• **Text segment**
++++++

Reliability is the extent to which repeated measurements of a stable phenomenon by different people and instruments at different times and places get similar results. Reproducibility and precision are other words for this property.
The reliability of laboratory measurements is established by repeated measures—for example, of the same serum or tissue specimen—sometimes by different people and with different instruments. The reliability of symptoms can be established by showing that they are similarly described to different observers under different conditions.
The relationships between reliability and validity are shown in simple form in Figure 3.1. Measurements can be both accurate (valid) and reliable (precise), as shown in Figure 3.1A. Measurements can be very reliable but inaccurate if they are systematically off the mark, as in Figure 3.1B. On the other hand, measurements can be valid on the average but not be reliable, because they are widely scattered about the true value, as shown in Figure 3.1C.
Finally, measurements can be both invalid and imprecise, as shown in Figure 3.1D. Small numbers of measurements with poor reliability are at risk of low validity because they are likely to be off the mark by chance alone. Therefore, reliability and validity are not altogether independent concepts. In general, an unreliable measurement cannot be valid and a valid measurement must be reliable.
Figure 3.1.Validity and reliability.
A.High validity and high reliability. B. Low validity and high reliability. C. High validity and low reliability. D. Low validity and low reliability. The white lines represent the true values.
An instrument may not register very low or high values of the phenomenon being measured; that is, it has limited range, which limits the information it conveys. For example, the Basic Activities of Daily Living scale that measures patients’ ability in dressing, eating, walking, toileting, maintaining hygiene, and transferring from bed or chair does not measure ability to read, write, or play the piano (activities that might be very important to individual patients).
An instrument demonstrates responsiveness to the extent that its results change as conditions change. For example, the New York Heart Association scale—Classes I to IV (no symptoms of heart failure and no limitations of ordinary physical activity, mild symptoms and slight limitation of ordinary physical activity, marked limitation of ordinary physical activity because of fatigue, palpitation or dyspnea, and inability to carry out any physical activity, even at rest, because of symptoms)—is not sensitive to subtle changes in congestive heart failure, ones that might matter to patients. However, measurements of ejection fraction by echocardiography can detect changes so subtle that patients do not notice them.
Clinicians learn to interpret the significance of a PCO2 of 50 or a blood sugar of 460 through experience, in which they repeatedly calibrate patients’ current conditions and clinical courses against such test results. However, scales based on questionnaires may have little intuitive meaning to clinicians and patients who do not use them regularly. To overcome this interpretability disadvantage, researchers can “anchor” scale values to familiar states.
To help clinicians interpret scale values, the numbers are anchored to descriptions of everyday performance. For example, values of the Karnofsky Performance Status Scale, a measure of functional capacity commonly used in studies of cancer patients receiving chemotherapy, range from 100 (normal) to 0 (dead). Just how bad is it to have a value of 60? At a scale value of 60, patients require occasional assistance but are able to care for most of their personal needs.

++++++

• **Record excerpts**
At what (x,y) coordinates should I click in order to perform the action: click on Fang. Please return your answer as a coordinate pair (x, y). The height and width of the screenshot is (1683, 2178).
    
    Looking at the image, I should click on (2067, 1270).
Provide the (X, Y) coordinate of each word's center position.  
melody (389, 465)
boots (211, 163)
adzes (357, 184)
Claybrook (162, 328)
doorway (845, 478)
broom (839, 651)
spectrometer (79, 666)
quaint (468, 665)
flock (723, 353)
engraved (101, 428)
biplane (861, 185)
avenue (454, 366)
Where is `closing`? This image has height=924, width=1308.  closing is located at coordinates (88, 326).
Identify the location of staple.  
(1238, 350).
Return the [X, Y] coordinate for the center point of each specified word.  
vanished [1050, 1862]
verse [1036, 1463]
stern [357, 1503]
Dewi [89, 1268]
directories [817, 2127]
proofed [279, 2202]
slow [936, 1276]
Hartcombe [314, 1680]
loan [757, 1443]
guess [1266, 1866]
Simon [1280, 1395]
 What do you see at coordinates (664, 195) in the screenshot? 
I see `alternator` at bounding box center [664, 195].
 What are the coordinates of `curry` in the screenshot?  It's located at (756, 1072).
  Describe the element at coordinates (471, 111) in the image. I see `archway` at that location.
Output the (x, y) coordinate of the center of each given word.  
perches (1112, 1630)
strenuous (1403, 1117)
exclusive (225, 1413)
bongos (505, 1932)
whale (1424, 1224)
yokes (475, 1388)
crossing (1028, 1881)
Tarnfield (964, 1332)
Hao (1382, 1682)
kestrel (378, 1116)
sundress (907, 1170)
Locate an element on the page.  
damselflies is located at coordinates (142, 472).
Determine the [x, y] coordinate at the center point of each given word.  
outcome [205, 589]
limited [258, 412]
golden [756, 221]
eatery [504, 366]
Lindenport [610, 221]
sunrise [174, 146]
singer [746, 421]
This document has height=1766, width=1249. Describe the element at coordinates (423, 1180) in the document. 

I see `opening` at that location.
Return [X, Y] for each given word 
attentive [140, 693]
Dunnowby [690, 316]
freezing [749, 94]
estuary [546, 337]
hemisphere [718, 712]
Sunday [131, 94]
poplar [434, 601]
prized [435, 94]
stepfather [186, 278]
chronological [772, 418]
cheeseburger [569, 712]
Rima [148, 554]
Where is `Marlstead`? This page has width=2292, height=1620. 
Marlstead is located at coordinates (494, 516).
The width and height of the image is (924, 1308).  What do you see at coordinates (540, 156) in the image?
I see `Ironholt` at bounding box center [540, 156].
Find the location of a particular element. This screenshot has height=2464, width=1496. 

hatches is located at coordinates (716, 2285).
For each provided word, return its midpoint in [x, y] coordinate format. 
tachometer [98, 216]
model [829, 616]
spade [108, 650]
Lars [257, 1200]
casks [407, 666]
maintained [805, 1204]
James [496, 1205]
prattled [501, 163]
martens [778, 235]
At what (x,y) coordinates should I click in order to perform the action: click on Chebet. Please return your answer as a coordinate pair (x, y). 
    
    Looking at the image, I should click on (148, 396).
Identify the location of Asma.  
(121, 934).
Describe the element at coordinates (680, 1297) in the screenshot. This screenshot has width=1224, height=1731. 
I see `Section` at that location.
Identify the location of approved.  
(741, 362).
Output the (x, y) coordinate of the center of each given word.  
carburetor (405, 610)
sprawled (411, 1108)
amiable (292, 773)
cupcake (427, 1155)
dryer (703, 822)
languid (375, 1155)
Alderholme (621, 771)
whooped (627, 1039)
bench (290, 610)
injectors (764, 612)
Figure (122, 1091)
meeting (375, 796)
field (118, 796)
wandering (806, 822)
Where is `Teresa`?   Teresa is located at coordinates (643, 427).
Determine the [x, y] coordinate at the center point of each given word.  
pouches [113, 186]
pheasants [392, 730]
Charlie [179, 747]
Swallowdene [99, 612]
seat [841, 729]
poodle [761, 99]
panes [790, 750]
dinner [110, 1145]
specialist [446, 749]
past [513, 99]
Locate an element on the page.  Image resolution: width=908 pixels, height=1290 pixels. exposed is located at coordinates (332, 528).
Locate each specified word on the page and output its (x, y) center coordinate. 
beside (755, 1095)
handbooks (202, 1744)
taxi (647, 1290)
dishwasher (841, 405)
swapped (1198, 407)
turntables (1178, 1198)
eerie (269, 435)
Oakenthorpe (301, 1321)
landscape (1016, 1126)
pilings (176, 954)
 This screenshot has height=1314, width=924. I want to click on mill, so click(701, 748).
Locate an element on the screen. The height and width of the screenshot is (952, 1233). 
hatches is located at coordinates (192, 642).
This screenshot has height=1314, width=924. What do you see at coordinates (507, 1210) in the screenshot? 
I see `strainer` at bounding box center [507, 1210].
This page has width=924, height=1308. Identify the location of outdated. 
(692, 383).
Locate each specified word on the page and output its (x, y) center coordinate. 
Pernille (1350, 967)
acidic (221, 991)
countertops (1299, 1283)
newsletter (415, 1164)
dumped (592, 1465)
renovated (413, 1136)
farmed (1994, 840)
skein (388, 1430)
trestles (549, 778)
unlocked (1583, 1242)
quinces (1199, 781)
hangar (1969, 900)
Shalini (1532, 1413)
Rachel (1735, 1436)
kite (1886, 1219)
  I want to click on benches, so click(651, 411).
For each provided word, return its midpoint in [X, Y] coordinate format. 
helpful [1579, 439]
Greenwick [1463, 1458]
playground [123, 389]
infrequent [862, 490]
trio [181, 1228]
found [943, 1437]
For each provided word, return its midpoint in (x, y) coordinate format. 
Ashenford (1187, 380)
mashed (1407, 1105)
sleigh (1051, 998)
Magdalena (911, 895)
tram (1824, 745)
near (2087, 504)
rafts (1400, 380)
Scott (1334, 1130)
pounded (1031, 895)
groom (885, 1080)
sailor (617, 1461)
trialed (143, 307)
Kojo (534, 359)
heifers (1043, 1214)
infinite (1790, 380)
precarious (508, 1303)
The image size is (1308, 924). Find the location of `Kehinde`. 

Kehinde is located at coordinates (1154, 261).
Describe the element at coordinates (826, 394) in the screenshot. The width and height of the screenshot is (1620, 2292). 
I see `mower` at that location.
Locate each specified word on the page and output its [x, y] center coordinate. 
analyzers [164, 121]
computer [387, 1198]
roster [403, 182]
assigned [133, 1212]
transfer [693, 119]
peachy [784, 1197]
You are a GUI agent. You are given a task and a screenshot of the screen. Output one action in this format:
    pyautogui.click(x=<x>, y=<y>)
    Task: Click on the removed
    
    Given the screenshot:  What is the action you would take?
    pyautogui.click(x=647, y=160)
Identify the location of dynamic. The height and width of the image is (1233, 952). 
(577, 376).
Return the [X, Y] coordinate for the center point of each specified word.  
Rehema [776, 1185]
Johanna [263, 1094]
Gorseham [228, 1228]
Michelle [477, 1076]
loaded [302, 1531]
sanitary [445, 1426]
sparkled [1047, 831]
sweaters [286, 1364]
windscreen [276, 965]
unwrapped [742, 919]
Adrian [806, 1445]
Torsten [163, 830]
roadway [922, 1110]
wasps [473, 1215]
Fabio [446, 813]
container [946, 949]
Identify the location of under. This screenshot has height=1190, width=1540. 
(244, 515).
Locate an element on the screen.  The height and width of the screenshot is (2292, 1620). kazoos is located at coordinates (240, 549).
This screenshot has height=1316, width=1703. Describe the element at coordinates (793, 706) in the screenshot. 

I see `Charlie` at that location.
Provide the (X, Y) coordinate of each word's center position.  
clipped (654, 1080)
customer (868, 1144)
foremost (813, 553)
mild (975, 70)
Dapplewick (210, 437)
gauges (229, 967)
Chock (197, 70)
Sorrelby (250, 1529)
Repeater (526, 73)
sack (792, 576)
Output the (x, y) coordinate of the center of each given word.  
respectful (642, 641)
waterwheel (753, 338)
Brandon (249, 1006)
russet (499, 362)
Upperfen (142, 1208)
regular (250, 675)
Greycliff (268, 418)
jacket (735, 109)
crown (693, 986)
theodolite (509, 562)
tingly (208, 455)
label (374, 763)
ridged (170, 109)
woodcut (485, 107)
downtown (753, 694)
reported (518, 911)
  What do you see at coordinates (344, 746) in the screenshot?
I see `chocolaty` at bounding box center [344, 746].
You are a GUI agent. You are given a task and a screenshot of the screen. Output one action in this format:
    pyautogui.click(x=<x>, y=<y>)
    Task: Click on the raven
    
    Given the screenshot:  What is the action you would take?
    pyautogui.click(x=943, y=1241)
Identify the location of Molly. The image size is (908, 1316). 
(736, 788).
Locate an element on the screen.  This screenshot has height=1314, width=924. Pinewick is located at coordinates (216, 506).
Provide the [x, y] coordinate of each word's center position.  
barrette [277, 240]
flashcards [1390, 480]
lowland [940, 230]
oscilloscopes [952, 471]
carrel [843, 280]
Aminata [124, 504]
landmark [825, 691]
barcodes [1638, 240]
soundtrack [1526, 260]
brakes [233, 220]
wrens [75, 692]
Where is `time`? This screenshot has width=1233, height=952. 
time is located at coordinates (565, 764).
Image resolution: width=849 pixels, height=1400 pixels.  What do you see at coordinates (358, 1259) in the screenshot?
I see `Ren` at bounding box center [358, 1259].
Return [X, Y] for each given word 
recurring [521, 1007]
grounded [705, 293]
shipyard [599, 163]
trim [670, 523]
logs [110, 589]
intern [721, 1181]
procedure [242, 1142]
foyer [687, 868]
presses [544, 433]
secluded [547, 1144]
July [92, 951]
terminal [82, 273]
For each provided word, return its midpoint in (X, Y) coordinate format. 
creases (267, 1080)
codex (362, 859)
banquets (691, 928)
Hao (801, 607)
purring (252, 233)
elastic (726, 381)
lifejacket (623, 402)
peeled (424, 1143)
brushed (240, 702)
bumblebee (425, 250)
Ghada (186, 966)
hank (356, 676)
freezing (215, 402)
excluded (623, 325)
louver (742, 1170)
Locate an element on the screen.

++++++

• **Instructions**
1) In the text on measurement reliability, rewrite the part that opens with the words containing "An instrument may" and closes with "to individual patients).", replacing "limited range" with "narrow range".
2) According to the text on measurement reliability, what range of values does the Karnofsky Performance Status Scale span?

• **Your written answers**
1)
An instrument may not register very low or high values of the phenomenon being measured; that is, it has narrow range, which limits the information it conveys. For example, the Basic Activities of Daily Living scale that measures patients’ ability in dressing, eating, walking, toileting, maintaining hygiene, and transferring from bed or chair does not measure ability to read, write, or play the piano (activities that might be very important to individual patients).

2) From 100 (normal) to 0 (dead).